══ Supplied records

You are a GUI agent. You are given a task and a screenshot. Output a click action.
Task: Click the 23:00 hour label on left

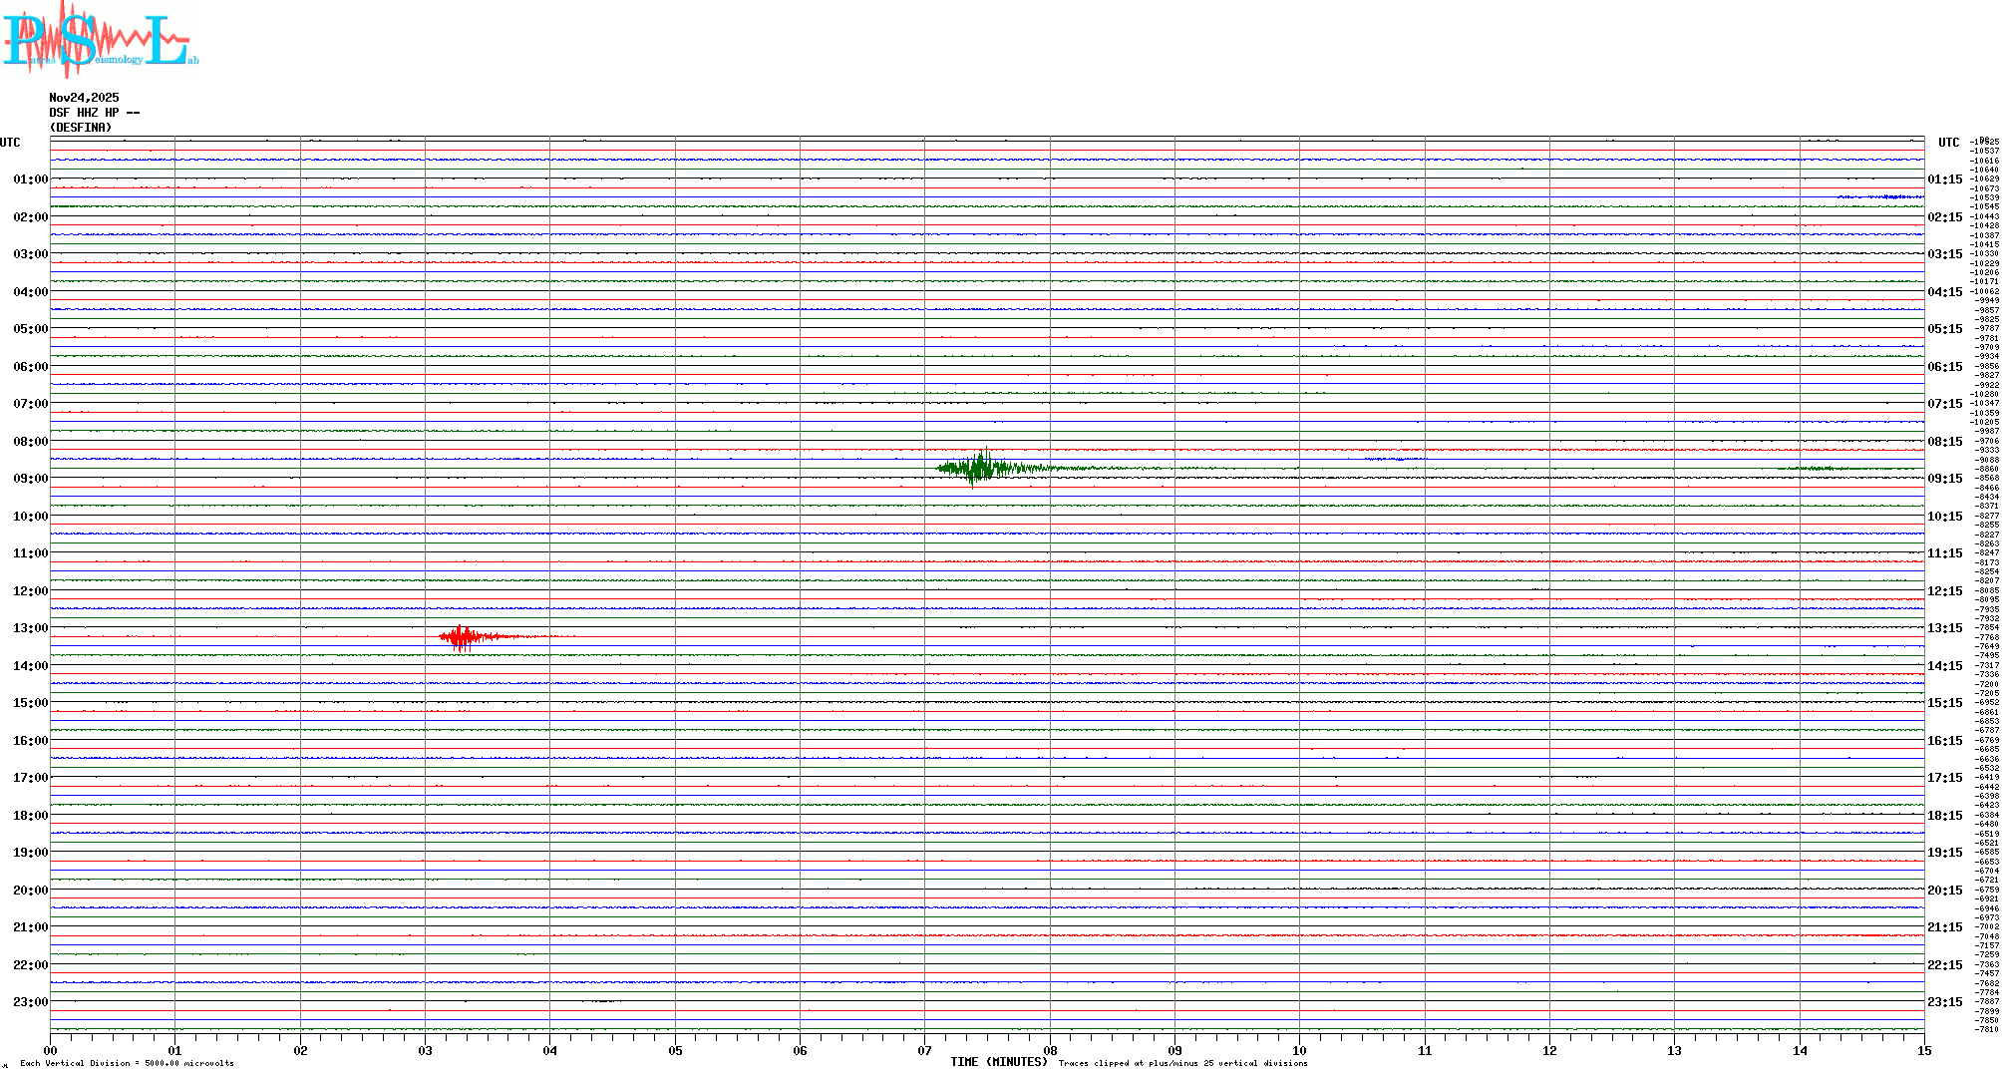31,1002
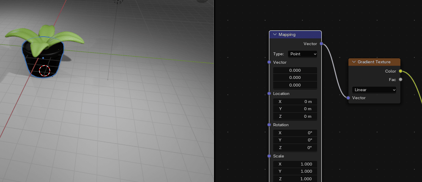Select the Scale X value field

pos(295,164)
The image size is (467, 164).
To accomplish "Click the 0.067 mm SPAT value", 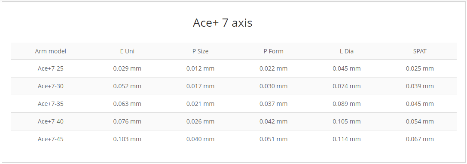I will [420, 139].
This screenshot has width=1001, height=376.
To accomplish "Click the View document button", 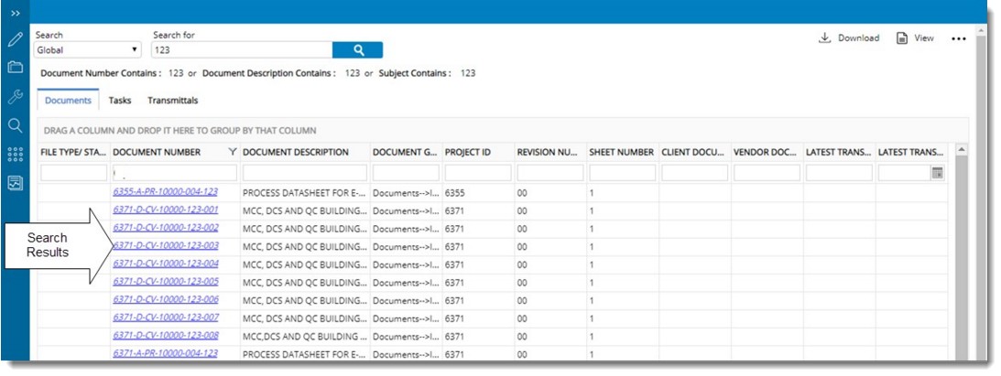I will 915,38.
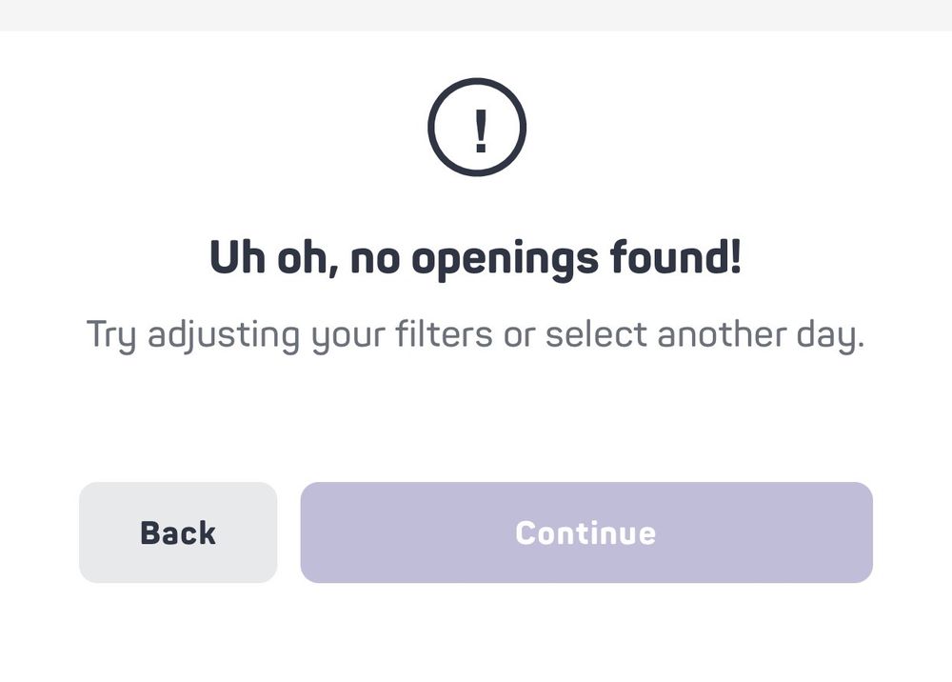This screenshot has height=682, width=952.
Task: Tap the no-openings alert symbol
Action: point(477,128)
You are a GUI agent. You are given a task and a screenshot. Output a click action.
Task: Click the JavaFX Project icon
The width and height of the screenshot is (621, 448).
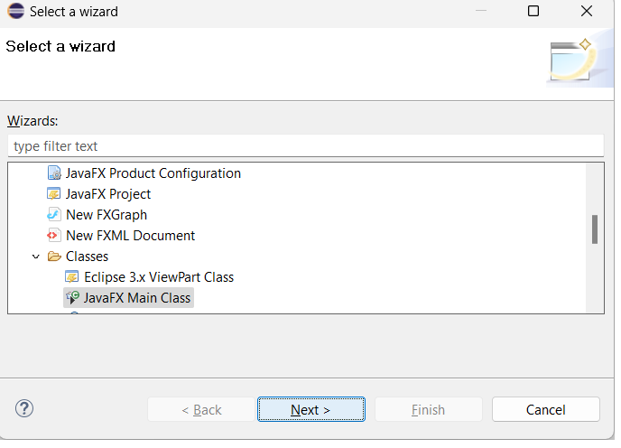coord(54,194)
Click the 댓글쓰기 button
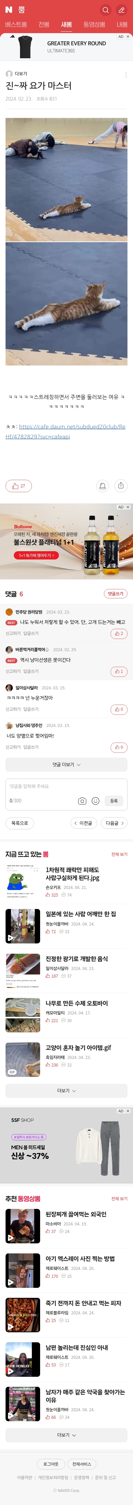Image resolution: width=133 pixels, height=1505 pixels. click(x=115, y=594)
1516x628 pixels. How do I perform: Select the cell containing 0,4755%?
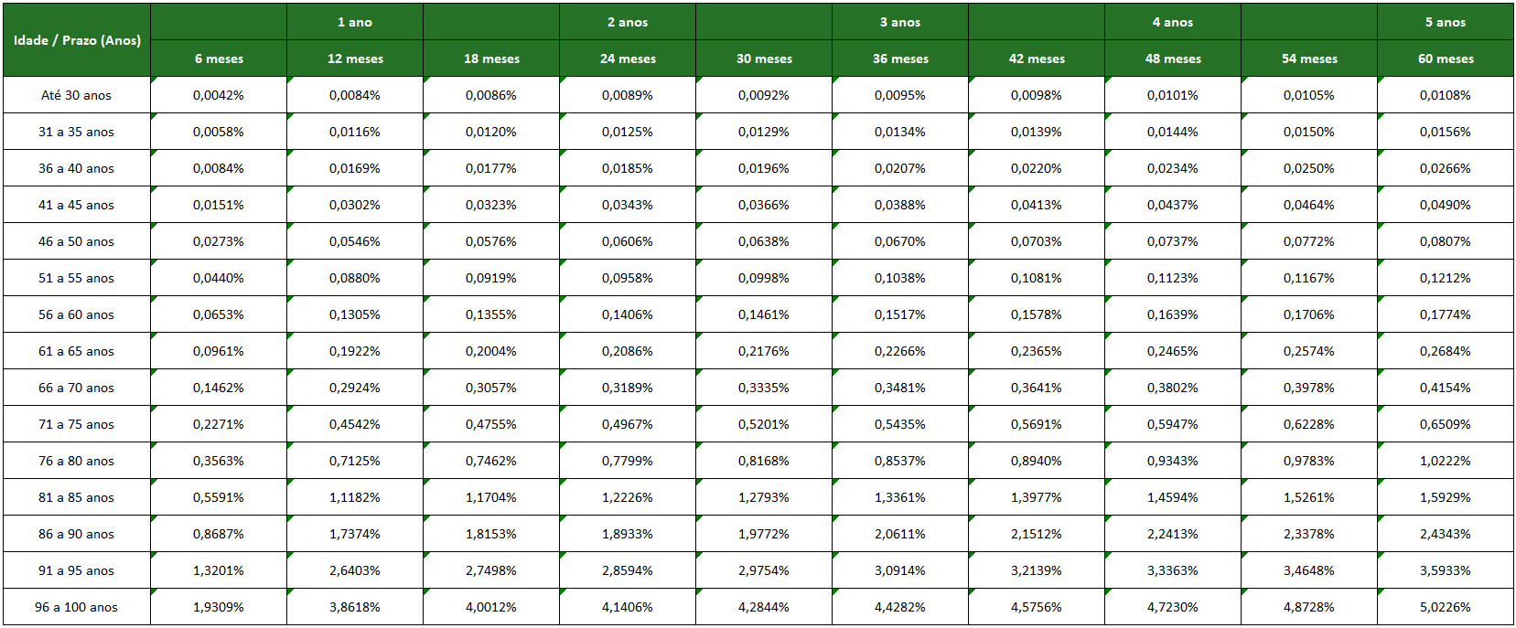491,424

════

__Given task__:
Convert the records from the line containing "Click the 댓글쓰기 button" through the end of the records, inclusive, into a two-column CSV with the columns instruction and response. Use one row per record, put each value in a single quoted field with line breaks replaced by spaces, and leave out the pictures.

__Written reply__:
instruction,response
"Click the 댓글쓰기 button","Image resolution: width=133 pixels, height=1505 pixels. click(x=115, y=594)"
"1516x628 pixels. How do I perform: Select the cell containing 0,4755%?","491,424"